* _Your task_: From the first line to the last, reproduce the data exactly.

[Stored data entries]
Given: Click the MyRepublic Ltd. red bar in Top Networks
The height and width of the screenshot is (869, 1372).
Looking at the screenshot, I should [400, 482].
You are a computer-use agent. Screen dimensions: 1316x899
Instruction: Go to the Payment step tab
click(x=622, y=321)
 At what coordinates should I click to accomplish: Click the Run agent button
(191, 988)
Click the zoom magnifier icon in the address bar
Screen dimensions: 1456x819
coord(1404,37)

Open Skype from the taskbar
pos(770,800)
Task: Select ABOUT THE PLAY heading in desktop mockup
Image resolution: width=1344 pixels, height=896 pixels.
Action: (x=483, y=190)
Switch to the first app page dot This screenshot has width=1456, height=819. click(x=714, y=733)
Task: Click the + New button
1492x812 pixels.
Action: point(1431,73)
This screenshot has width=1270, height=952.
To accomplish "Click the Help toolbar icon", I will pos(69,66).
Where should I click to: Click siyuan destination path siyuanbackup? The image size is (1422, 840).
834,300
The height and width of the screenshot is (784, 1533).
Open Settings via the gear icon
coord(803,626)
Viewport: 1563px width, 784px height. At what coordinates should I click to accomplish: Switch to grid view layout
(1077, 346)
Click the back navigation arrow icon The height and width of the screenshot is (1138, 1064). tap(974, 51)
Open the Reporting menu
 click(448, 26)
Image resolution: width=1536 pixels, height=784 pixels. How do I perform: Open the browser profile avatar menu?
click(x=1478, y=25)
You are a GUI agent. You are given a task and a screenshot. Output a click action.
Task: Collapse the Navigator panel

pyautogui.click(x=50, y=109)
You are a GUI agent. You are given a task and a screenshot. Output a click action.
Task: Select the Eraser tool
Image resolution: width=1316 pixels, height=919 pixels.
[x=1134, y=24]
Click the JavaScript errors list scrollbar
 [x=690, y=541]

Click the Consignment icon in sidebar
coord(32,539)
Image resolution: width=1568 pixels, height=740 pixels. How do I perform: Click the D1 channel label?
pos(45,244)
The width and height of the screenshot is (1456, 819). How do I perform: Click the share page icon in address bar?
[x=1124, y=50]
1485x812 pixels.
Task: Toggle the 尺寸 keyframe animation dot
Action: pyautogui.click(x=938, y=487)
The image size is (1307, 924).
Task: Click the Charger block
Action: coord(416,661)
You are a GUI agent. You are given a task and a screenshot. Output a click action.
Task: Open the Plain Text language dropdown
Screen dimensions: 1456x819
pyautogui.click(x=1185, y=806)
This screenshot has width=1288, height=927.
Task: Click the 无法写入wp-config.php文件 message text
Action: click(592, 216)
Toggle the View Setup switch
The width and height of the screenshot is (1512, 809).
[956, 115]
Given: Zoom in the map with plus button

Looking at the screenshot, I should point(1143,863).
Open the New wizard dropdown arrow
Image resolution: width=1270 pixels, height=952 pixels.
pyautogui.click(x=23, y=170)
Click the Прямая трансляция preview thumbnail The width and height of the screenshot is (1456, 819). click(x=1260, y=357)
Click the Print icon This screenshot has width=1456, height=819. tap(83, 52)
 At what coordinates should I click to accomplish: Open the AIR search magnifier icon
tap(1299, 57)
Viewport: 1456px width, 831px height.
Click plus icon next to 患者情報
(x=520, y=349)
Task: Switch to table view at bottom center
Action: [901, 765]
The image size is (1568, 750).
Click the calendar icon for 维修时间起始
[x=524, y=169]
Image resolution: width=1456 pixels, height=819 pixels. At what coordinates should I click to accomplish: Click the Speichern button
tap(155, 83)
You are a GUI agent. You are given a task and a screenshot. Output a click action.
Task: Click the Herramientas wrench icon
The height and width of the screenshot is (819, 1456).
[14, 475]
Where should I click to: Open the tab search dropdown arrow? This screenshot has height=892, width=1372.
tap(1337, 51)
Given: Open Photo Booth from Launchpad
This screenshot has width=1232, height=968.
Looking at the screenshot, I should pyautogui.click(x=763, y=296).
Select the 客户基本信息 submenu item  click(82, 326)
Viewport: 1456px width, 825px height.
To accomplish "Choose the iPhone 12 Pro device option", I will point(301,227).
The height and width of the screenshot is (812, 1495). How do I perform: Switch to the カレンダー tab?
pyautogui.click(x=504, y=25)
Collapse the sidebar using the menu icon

* _Exercise solution_:
Given: Click the MyRepublic Ltd. red bar in Top Networks
The height and width of the screenshot is (869, 1372).
Looking at the screenshot, I should [400, 482].
You are a computer-use agent. Screen dimensions: 1316x899
Instruction: Go to the Payment step tab
click(x=622, y=321)
 At what coordinates should I click to accomplish: Click the Run agent button
(191, 988)
Click the zoom magnifier icon in the address bar
Screen dimensions: 1456x819
coord(1404,37)

Open Skype from the taskbar
pos(770,800)
Task: Select ABOUT THE PLAY heading in desktop mockup
Image resolution: width=1344 pixels, height=896 pixels.
Action: (x=483, y=190)
Switch to the first app page dot This screenshot has width=1456, height=819. click(x=714, y=733)
Task: Click the + New button
1492x812 pixels.
Action: point(1431,73)
This screenshot has width=1270, height=952.
To accomplish "Click the Help toolbar icon", I will pos(69,66).
Where should I click to: Click siyuan destination path siyuanbackup? The image size is (1422, 840).
834,300
The height and width of the screenshot is (784, 1533).
Open Settings via the gear icon
coord(803,626)
Viewport: 1563px width, 784px height. At what coordinates should I click to accomplish: Switch to grid view layout
(1077, 346)
Click the back navigation arrow icon The height and width of the screenshot is (1138, 1064). tap(974, 51)
Open the Reporting menu
 click(448, 26)
Image resolution: width=1536 pixels, height=784 pixels. How do I perform: Open the browser profile avatar menu?
click(x=1478, y=25)
You are a GUI agent. You are given a task and a screenshot. Output a click action.
Task: Collapse the Navigator panel

pyautogui.click(x=50, y=109)
You are a GUI agent. You are given a task and a screenshot. Output a click action.
Task: Select the Eraser tool
Image resolution: width=1316 pixels, height=919 pixels.
[x=1134, y=24]
Click the JavaScript errors list scrollbar
 [x=690, y=541]

Click the Consignment icon in sidebar
coord(32,539)
Image resolution: width=1568 pixels, height=740 pixels. How do I perform: Click the D1 channel label?
pos(45,244)
The width and height of the screenshot is (1456, 819). How do I perform: Click the share page icon in address bar?
[x=1124, y=50]
1485x812 pixels.
Task: Toggle the 尺寸 keyframe animation dot
Action: pyautogui.click(x=938, y=487)
The image size is (1307, 924).
Task: Click the Charger block
Action: coord(416,661)
You are a GUI agent. You are given a task and a screenshot. Output a click action.
Task: Open the Plain Text language dropdown
Screen dimensions: 1456x819
pyautogui.click(x=1185, y=806)
This screenshot has width=1288, height=927.
Task: Click the 无法写入wp-config.php文件 message text
Action: click(592, 216)
Toggle the View Setup switch
The width and height of the screenshot is (1512, 809).
[956, 115]
Given: Zoom in the map with plus button

Looking at the screenshot, I should point(1143,863).
Open the New wizard dropdown arrow
Image resolution: width=1270 pixels, height=952 pixels.
pyautogui.click(x=23, y=170)
Click the Прямая трансляция preview thumbnail The width and height of the screenshot is (1456, 819). click(x=1260, y=357)
Click the Print icon This screenshot has width=1456, height=819. tap(83, 52)
 At what coordinates should I click to accomplish: Open the AIR search magnifier icon
tap(1299, 57)
Viewport: 1456px width, 831px height.
Click plus icon next to 患者情報
(x=520, y=349)
Task: Switch to table view at bottom center
Action: [901, 765]
The image size is (1568, 750).
Click the calendar icon for 维修时间起始
[x=524, y=169]
Image resolution: width=1456 pixels, height=819 pixels. At what coordinates should I click to accomplish: Click the Speichern button
tap(155, 83)
You are a GUI agent. You are given a task and a screenshot. Output a click action.
Task: Click the Herramientas wrench icon
The height and width of the screenshot is (819, 1456).
[14, 475]
Where should I click to: Open the tab search dropdown arrow? This screenshot has height=892, width=1372.
tap(1337, 51)
Given: Open Photo Booth from Launchpad
This screenshot has width=1232, height=968.
Looking at the screenshot, I should pyautogui.click(x=763, y=296).
Select the 客户基本信息 submenu item  click(82, 326)
Viewport: 1456px width, 825px height.
To accomplish "Choose the iPhone 12 Pro device option", I will point(301,227).
The height and width of the screenshot is (812, 1495). How do I perform: Switch to the カレンダー tab?
pyautogui.click(x=504, y=25)
Collapse the sidebar using the menu icon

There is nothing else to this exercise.